PRE-CRISIS PLANNING VS. POST-CRISIS PLANNING
Planning for a crisis may sound weird. But it becomes important as people age. Though we all would like to believe that we will remain active and healthy for whole life, unfortunately that may not be the case always. Therefore planning for a potential crisis is vitally important.
Though some people are proactive about important things such as retirement planning or making a will, most others fail to prepare for an emergency in advance. For this reason, many families get into crisis mode for dealing with the issues that have arisen unexpectedly. This is called post-crisis planning. Many families should have faced this when an aging loved one has an emergency like having a stroke or falling and sustaining severe injuries.
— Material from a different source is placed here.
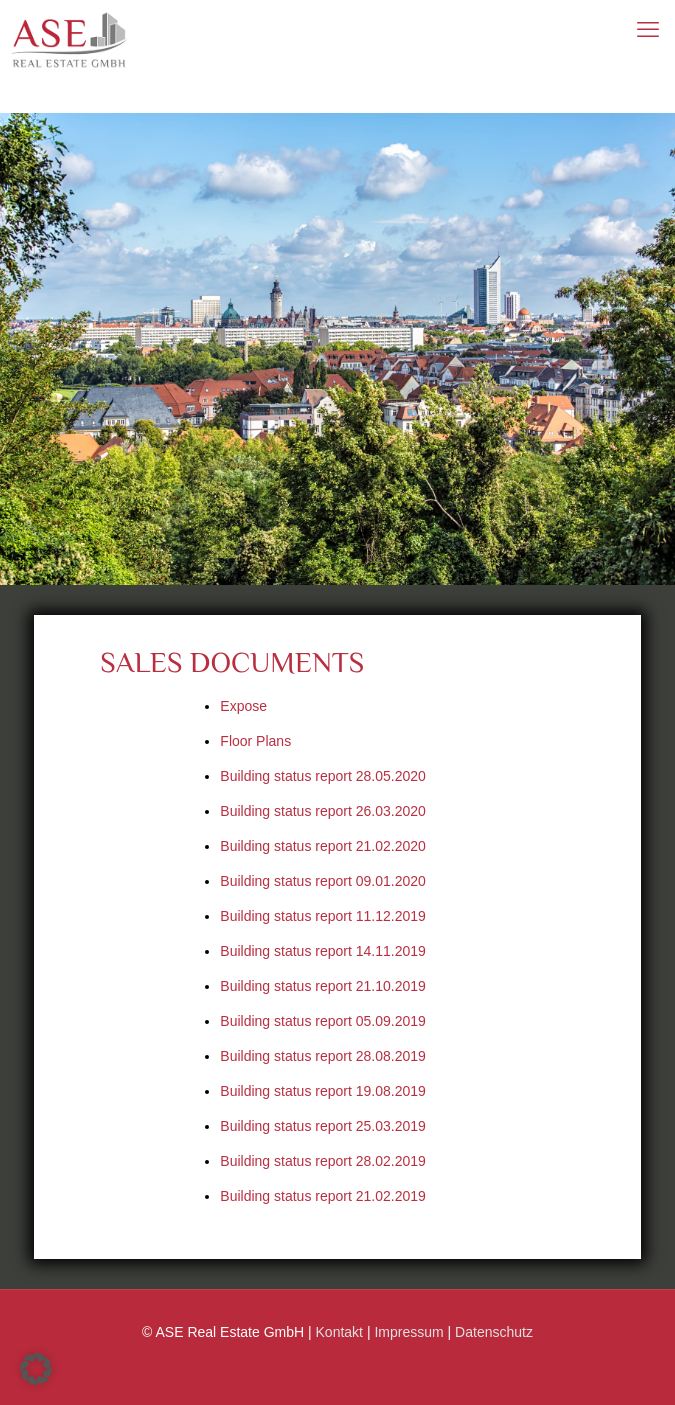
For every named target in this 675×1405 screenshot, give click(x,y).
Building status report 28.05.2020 (322, 776)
Though many hospitals have medical social workers who can help you in the process, there will be numerous issues and questions still to be addressed. Here are some examples:
- Who can care for the senior after discharge from the hospital? Can we do it ourselves? Is it possible for the family caregiver to work and balance his or her own life while caring for the loved one?
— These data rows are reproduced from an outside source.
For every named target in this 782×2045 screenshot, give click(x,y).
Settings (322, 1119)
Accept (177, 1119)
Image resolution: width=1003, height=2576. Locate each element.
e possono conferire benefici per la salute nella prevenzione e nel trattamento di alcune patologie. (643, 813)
- Is it possible to hire an in-home caregiver to care for the senior? How to find a good caregiver to treat the elderly with compassion and kindness while providing the necessary care and helps they need?
- How much does it cost to hire an in-home aide? How can we access the senior’s savings to pay for the service? What to do if they run out of cash?
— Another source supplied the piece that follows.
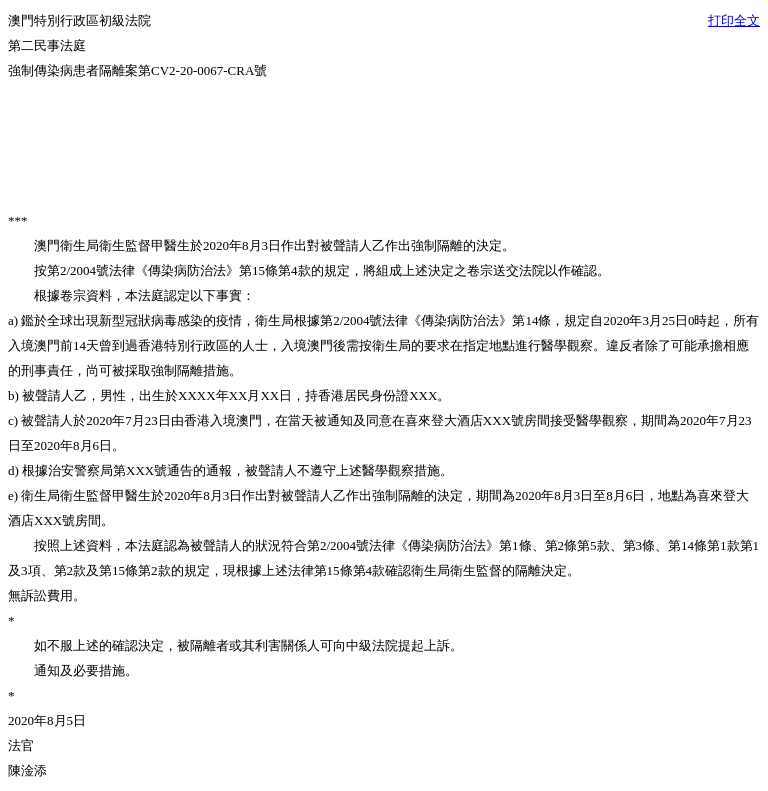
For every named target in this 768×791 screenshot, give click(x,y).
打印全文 (734, 20)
- Will the senior be able to continue living in their own home safely? The bedroom is upstairs…would it be possible for them go up and down the steps in the current situation? Are the doorways wide enough for a wheelchair? Will it be a good idea to move our loved one to a retirement home where he will be cared for properly?
Pre-crisis planning helps seniors and their families answer most of the above-mentioned questions in advance. This helps them alleviate the general stress associated with a health emergency. Pre-crisis planning helps seniors and families control and make the right choices prior to a serious situation. The planning may include things such as ensuring to have sufficient retirement savings for covering the expenses of future care, preparing a will and advance directives etc. It also includes proactively studying regarding long-term senior care options that you may need in the future. Some examples are:
- Exploring senior living options such as independent living, assisted living and nursing homes, finding their quality scores, and visiting a few reputable communities in person to determine if you are fully satisfied with the facility and staff.
- Finding nearby home healthcare agencies with outstanding reputation and understand their cost structure.
- Consulting with a professional geriatric care manager who can evaluate, plan, organize, and provide services for seniors and their families during the transition period.
- Adding someone as a signatory to financial accounts.
- Choosing a reputable financial advisor who can help families in financial planning for long-term care.